**AIM OF THE EXERCISE**
Restate the records word for word, omitting nothing.

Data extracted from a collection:
<<<<
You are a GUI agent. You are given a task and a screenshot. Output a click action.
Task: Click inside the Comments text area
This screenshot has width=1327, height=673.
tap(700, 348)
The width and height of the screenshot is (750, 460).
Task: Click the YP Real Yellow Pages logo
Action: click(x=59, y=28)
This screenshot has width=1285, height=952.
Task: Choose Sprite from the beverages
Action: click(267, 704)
>>>>
**RESPONSE**
You are a GUI agent. You are given a task and a screenshot. Output a click action.
Task: Click inside the Comments text area
This screenshot has width=1327, height=673.
tap(700, 348)
The width and height of the screenshot is (750, 460).
Task: Click the YP Real Yellow Pages logo
Action: click(x=59, y=28)
This screenshot has width=1285, height=952.
Task: Choose Sprite from the beverages
Action: click(267, 704)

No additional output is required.